Kilmar Abrego Garcia, whose wrongful deportation to El Salvador put a spotlight on President Donald Trump’s immigration policy, pleaded not guilty to charges of human smuggling in Nashville.
After months of being detained in an El Salvadoran prison, Abrego Garcia’s path to release is uncertain. Federal Magistrate Judge Barbara Holmes did not rule from the bench Friday afternoon on whether Abrego Garcia has a right to bail. However, a detainer from Immigration and Custom Enforcement means that if he is released, Abrego Garcia will be transferred to ICE custody, where officials say he will be held until his trial or his deportation.
U.S. Attorney Rob McGuire argued that Abrego Garcia’s fame makes him a flight risk, as his deportation has sparked “strong feelings” among critics of the Trump administration’s crackdown on immigration.
“A tiny fraction of those people would consider assisting a fugitive, (but) that number is not zero, and that is a unique perspective that this defendant has,” McGuire said.
“He would have to break out of ICE custody for him to ever reach the street,” Judge Holmes said.
Friday’s hearing drew more than a hundred protesters to downtown Nashville, who criticized the charges against Abrego Garcia.
Abrego Garcia arrived back in the U.S. last week, more than a month after the Supreme Court ordered the Trump administration to facilitate his return. Federal immigration agents deported Abrego Garcia in March despite a court order that he remain in the U.S. over fears of gang violence in his home country.
Prosecutors accuse Abrego Garcia of transporting people without legal status from Texas to Maryland as part of an operation for the MS-13 gang.
The charges stem from a 2022 traffic stop by the Tennessee Highway Patrol. In body camera footage played for the court, Abrego Garcia can be seen driving an SUV with nine other men. Prosecutors said one of the nine people in the car was a minor.
Homeland Security agent Peter Joseph testified that two people cooperating with the investigation have said that Abrego Garcia was paid to drive people from the border in Texas.
One of those sources, called Cooperator 1 in court, has been deported five times and was serving a 30-month jail sentence when Homeland Security began its investigation in late April. Cooperator 1 has been moved from jail to a halfway house in exchange for his cooperation and will soon be given authorization to leave custody for work, Joseph testified.
Abrego Garcia’s attorney, Dumaka Shabazz, said the court should approach the government’s case with “suspicion.”
“Why do I say suspicion? When you look at the timing of the indictment, the timing of the investigation, (it) came after the government denied him due process,” Shabazz said.
Before the arraignment, Abrego Garcia’s wife, Jennifer Vasquez Sura, said she has not been able to see her husband for three months.
“Kilmar was taken on March 12, and it was not until yesterday that i was able to visit him for the first time. Even though it was through a video screen, I was finally able to see Kilmar,” she said.

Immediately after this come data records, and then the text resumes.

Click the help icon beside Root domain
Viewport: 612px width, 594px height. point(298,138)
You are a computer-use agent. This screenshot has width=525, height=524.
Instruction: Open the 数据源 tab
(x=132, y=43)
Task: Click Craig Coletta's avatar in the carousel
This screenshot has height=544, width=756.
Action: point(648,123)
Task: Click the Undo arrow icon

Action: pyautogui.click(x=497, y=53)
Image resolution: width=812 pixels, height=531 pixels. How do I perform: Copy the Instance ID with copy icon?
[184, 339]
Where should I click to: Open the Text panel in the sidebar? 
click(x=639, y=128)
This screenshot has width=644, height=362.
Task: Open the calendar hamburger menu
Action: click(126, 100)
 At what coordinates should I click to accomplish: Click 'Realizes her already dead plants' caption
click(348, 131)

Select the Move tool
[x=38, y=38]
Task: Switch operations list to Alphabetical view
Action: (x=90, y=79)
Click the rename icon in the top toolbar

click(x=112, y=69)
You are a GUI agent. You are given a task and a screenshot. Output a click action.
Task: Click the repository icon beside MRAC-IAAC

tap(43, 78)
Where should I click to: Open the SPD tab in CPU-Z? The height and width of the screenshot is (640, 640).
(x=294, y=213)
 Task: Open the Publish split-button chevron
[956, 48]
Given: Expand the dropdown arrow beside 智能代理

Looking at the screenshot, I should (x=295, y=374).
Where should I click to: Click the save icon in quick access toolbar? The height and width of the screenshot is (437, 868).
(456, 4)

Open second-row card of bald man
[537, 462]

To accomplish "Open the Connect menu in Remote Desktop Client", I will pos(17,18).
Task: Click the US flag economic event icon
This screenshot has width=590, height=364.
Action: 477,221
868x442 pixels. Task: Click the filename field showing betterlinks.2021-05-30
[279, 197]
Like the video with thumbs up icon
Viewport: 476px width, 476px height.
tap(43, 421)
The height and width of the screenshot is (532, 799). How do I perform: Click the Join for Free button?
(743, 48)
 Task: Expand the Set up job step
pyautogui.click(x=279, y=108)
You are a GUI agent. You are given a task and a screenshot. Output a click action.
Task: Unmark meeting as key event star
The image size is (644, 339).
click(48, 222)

Prosecutors pointed to civil protective orders that Vasquez filed against Abrego Garcia in 2020 and 2021 as part of their arguments against his release. Vasquez has said that the protective order was out of an abundance of caution because of a past abusive relationship.
“We were able to work through this situation privately as a family, including by going to counseling. Our marriage only grew stronger in the years that followed. No one is perfect, and no marriage is perfect,” Vasquez told CNN.
In documents filed before Friday’s arraignment, Abrego Garcia’s attorneys said that “the United States government illegally detained and deported Kilmar Abrego Garcia and shipped him to … one of the most violent, inhumane prisons in the world.”
The case against Abrego Garcia made one top official in Nashville’s U.S. attorney’s office resign, sources tell the Associated Press. Ben Schrader left his position as chief of the office’s criminal division just before the indictment was sealed, but has not publicly said why.
“It has been an incredible privilege to serve as a prosecutor with the Department of Justice, where the only job description I’ve ever known is to do the right thing, in the right way, for the right reasons,” he wrote in a LinkedIn post.
The judge is expected to rule soon on whether Abrego Garcia will have a detention hearing.